Les pompes à chaleur utilisent de façon intensive les énergies renouvelables contenue dans l'air, le sol et l'eau. Selon le type de PAC, 70% de l'énergie nécessaire provient de ces sources. Dans une grande majorité des cas, cette proportion d'énergie renouvelable est suppérieure à 70%.

tl_files/images/Illustrationen/sofunktioniert_fr.gif

Les PAC ne rejettent pas directement de CO2 dans l'atmosphère, ce qui en fait la technologie de chauffage et de refroidissement actuelle la plus respectueuse de l'environnement. Si l'on tient compte de la provenance de l'électricité (mixe suisse) les émissions de CO2 sont simplement 5 fois inférieures aux émissions produites par une chaudière à mazout et 4 fois inférieures à celle d'une chaudière à gaz. Plus notre production propre d'électricité sera renouvelale et plus nous tendrons vers zéro émission de CO2.


Une consommation électrique moindre grâce à une efficience des pompes à chaleur qui a doublé
Cela fait depuis les années 60 que l'on produit et utilise des PAC. Le principe fondamental du fonctionnement des PAC n'a pas changé. En revanche la technique a évolué et l'efficience des PAC (valeur COP) c'est à dire, le ratio - chaleur produite/électricité utilisée - a doublé. Les PAC dernière génération consomme la moitié moins d'énergie électrique pour produire la même quantité de chaleur. On peut d'ailleurs constater une hausse régulière des valeurs COP minimales nécessaires à l'obtention du Certificat de qualité GSP régit par le standard de l'Association européenne pour les PAC, l'EHPA, la dernière hausse ayant eu lieu début 2012. La Suisse s'est bien sûr alignée sur ces valeurs minimales.
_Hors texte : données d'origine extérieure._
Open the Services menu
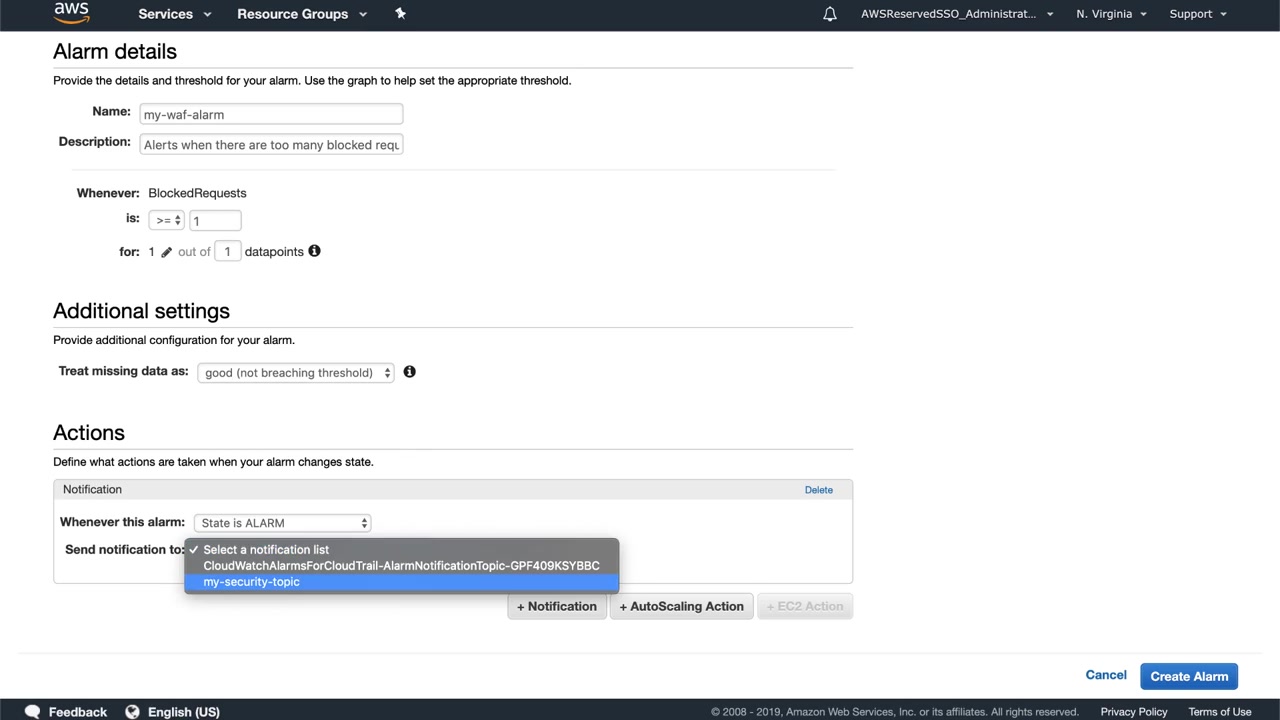This screenshot has height=720, width=1280. click(174, 14)
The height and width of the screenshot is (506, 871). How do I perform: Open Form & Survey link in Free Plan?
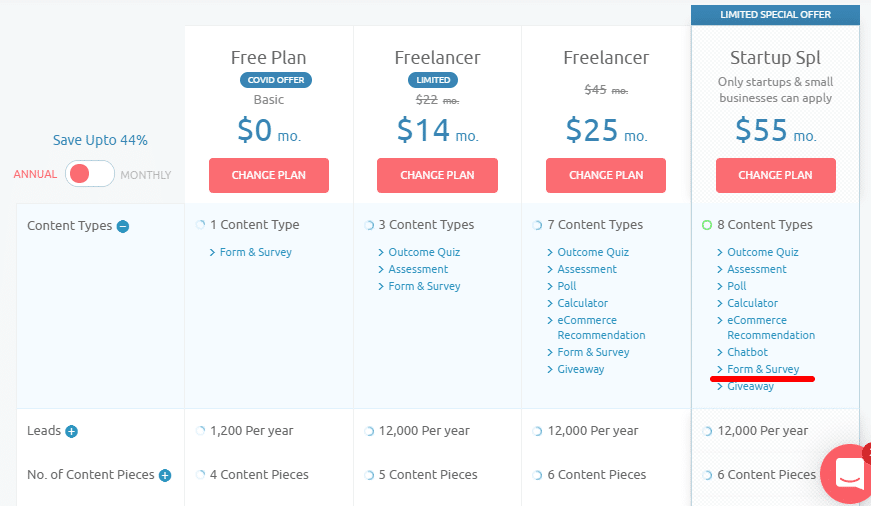click(256, 252)
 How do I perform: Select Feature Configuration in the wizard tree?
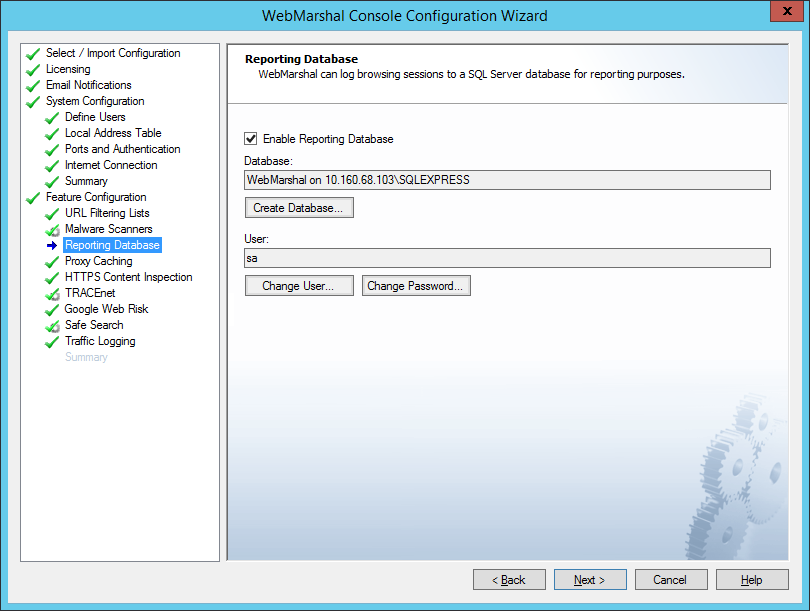[95, 197]
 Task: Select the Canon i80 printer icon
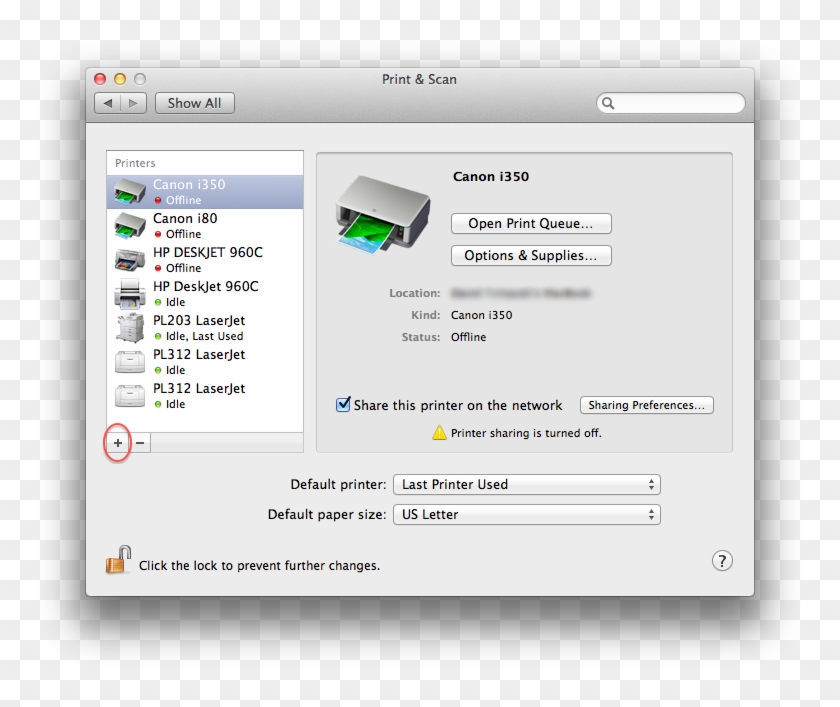[131, 225]
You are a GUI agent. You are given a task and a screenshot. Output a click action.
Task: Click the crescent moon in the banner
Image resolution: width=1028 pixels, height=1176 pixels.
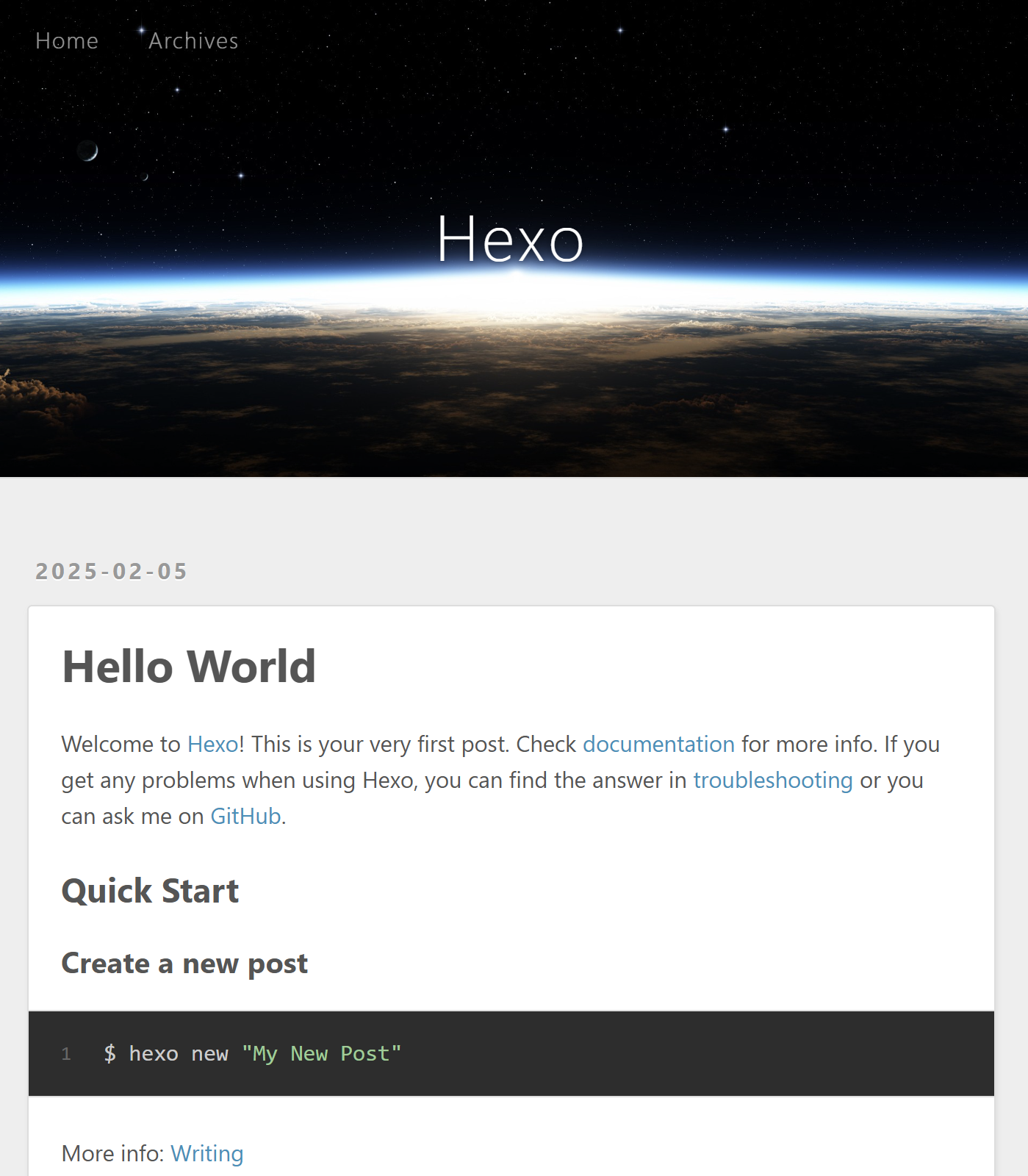(87, 151)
400‘000 PAC sans centrale électrique additionnelle
Pour l'OFEN, les PAC ont un rôle important à jouer pour que la Suisse atteigne les objectifs fixés en matière de politique énergétique et climatique: passer de 200'000 PAC en 2012 au double à l'horizon 2020, soit 400'000. Alors même que ces chiffres paraissent énormes, ces PAC représenteraient une consommation électrique équivalente à 4% de la consommation électrique nationale totale. A titre de comparaison, les appareils en mode stand-by représenteraient aujourd'hui tout juste 3,5% de cette même consommation.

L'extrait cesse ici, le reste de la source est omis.